Instrumentos financeiros podem ajudar na expansão sustentável da soja no Cerrado
O bioma tem 18,5 milhões de hectares já desmatados que podem ser utilizados para o plantio de soja.
- Número é mais do que o dobro dos 7,3 milhões de hectares necessários para garantir a demanda crescente por pelo menos dez anos;
- Instrumentos financeiros podem auxiliar no desenvolvimento de uma nova economia para a soja, atendendo à demanda do mercado por produtos mais sustentáveis
A organização ambiental The Nature Conservancy (TNC) mostra, em estudo, que é possível garantir o aumento de produção de soja no Cerrado sem desmatar a vegetação nativa, ao utilizar áreas de pastagem subutilizadas e com aptidão agrícola.
A partir da análise da dinâmica do uso da terra para a expansão de soja neste bioma, executada em parceria com a consultoria Agroicone, o estudo mostra que há mais de 18,5 milhões de hectares de pastagens no Cerrado adequadas à produção de soja, número que corresponde a mais do que o dobro dos 7,3 milhões de hectares que serão necessários, nas condições atuais de mercado, para garantir a expansão por pelo menos dez anos. Além disso, o relatório indica uma combinação de ações para apoiar a intensificação da pecuária, liberando áreas de pastagens de baixa produtividade o que estimularia a conversão dessas áreas subutilizadas na produção de grãos.
Os dados ajudam a indicar uma alternativa para o problema do desmatamento avaliado no estudo: 38% da produção (cerca de 3,65 milhões de hectares) de soja colhida no Cerrado no ciclo 2016/2017 estava em terras cobertas por vegetação nativa em 1999, enquanto a área de produção do grão aumentou no total 9,6 milhões hectares - ou 128% - entre 2000 e 2017.
“Estamos comprometidos em construir caminhos e soluções para tornar a agricultura brasileira uma potência global na produção sem desmatamento, atendendo ao aumento esperado da demanda por alimentos de forma sustentável” aponta José Otavio Passos, especialista em negócios e investimentos na TNC Brasil, que conduziu o estudo.
O estudo conclui ainda que a expansão da soja em terras de pasto já existentes possui menor custo de implantação e maior produtividade do que a conversão de áreas de vegetação nativa em cultivo - já que é três vezes mais rápido atingir rendimentos máximos de colheitas em terras de pastagens já convertidas.
Quote: José Otávio Passos
A produção e a natureza estão diretamente relacionadas. Produtores, traders e setor financeiro, precisam trabalhar juntos para encontrar mecanismos que permitam garantir segurança alimentar conservando a natureza.
Instrumentos financeiros também podem ser usados para melhorar os retornos da produção de soja realizada em pastagens arrendadas ou adquiridas.

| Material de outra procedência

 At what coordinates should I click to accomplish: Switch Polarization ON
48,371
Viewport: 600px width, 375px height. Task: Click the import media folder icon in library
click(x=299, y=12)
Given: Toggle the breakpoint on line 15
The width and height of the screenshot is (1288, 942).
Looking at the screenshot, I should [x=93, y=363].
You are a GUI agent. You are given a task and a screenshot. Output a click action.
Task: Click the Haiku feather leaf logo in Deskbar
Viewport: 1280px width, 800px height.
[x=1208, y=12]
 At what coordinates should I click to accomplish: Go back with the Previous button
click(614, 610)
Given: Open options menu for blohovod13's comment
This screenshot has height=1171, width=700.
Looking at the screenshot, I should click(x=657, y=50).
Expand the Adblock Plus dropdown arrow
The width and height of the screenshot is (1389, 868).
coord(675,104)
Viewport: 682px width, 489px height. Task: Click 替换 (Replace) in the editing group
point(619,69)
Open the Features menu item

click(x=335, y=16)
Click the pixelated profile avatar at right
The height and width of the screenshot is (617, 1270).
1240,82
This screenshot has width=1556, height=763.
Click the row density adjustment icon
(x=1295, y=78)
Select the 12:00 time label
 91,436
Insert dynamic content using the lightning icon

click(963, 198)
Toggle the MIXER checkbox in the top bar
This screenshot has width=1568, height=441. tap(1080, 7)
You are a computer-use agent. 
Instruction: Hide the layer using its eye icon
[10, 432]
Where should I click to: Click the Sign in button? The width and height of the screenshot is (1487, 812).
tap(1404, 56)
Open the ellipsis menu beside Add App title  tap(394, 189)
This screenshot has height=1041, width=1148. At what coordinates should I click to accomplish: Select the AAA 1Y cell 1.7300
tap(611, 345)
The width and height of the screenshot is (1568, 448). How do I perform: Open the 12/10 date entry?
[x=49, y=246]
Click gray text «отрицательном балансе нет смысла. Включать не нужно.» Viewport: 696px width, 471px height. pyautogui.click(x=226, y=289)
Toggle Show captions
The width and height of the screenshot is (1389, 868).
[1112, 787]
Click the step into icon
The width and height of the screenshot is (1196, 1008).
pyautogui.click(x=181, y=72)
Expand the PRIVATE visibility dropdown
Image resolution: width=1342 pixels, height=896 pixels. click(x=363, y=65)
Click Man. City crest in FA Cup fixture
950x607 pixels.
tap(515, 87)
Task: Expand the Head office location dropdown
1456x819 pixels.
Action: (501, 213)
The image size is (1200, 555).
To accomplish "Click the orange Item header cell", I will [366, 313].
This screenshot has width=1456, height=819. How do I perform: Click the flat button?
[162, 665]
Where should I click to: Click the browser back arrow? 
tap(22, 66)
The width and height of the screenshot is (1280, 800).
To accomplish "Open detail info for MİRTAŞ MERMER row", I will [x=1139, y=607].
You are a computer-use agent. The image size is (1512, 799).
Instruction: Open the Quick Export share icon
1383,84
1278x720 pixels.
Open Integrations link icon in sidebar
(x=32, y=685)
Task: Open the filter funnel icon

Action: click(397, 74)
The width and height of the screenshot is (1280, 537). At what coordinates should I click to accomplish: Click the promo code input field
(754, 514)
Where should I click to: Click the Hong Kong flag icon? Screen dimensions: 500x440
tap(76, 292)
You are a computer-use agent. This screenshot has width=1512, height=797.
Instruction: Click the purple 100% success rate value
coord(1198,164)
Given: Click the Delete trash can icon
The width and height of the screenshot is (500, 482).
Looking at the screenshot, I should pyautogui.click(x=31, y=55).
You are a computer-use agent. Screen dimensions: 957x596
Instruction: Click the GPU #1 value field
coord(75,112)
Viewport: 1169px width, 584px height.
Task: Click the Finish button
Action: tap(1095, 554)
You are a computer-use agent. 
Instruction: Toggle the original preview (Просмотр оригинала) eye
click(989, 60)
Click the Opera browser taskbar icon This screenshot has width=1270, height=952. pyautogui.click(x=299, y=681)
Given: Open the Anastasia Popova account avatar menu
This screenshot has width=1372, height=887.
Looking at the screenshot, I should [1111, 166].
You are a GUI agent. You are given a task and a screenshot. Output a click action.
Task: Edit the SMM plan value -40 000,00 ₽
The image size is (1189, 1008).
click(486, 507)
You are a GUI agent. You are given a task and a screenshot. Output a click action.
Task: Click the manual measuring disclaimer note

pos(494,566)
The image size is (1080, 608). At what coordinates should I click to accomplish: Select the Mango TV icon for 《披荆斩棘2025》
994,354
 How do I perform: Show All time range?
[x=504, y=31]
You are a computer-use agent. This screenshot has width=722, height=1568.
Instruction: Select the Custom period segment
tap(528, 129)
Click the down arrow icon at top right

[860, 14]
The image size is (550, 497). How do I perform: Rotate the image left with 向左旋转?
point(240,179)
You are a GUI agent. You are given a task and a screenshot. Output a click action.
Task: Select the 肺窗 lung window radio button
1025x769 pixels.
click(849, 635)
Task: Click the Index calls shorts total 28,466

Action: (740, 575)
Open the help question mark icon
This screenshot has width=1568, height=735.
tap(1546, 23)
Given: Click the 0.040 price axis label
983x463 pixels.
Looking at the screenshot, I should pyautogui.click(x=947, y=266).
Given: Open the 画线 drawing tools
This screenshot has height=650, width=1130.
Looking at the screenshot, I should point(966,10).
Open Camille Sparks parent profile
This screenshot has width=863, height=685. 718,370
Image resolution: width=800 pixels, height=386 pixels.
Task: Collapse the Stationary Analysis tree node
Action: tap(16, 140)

Produtos financeiros, como financiamentos com prazos mais longos e custos mais interessantes para os produtores, podem ajudar a mudar a forma da expansão em favor dos modelos sem conversão de vegetação nativa e servir como complementos à crescente demanda do mercado por produtos mais sustentáveis. O modelo, então, estimula o financiamento para a aquisição e conversão de pastagens, em detrimento da aquisição de áreas preservadas.
A área do Cerrado é maior do que a soma dos territórios da Alemanha, Espanha, Itália, França e Reino Unido, ou quase cinco vezes o tamanho da Califórnia. É também uma das principais regiões agrícolas do mundo, considerada o centro da produção de alimentos nas últimas décadas. Mas, a expansão da pecuária e da agricultura levou à conversão de metade da vegetação nativa do bioma. E a perda de vegetação nativa deixa uma grande consequência em termos de emissões de carbono e ameaça a biodiversidade da região, como indica o estudo.
No Cerrado, epicentro da expansão da soja no Brasil, em uma parte do bioma, na área agrícola conhecida como Matopiba, que engloba parte dos estados do Maranhão, Tocantins, Piauí e Bahia, mais de 80% da expansão da soja nas últimas duas décadas ocorreu sobre a vegetação nativa. Ainda, segundo o estudo, esta região é a que abriga os remanescentes mais significativos do Cerrado nativo em terras privadas adequadas para a produção de soja, reunindo 45% da reserva legal excedente do Cerrado, o que representa 4,5 milhões de hectares.
“A produção e a natureza estão diretamente relacionadas. Diversos atores, como produtores, traders e setor financeiro, precisam trabalhar juntos para encontrar mecanismos que permitam garantir segurança alimentar, conservando a natureza”, afirma Passos. O especialista conclui que “para uma produção em quantidade, constância e qualidade adequadas, precisamos de sistemas resilientes o que depende da preservação do meio ambiente”.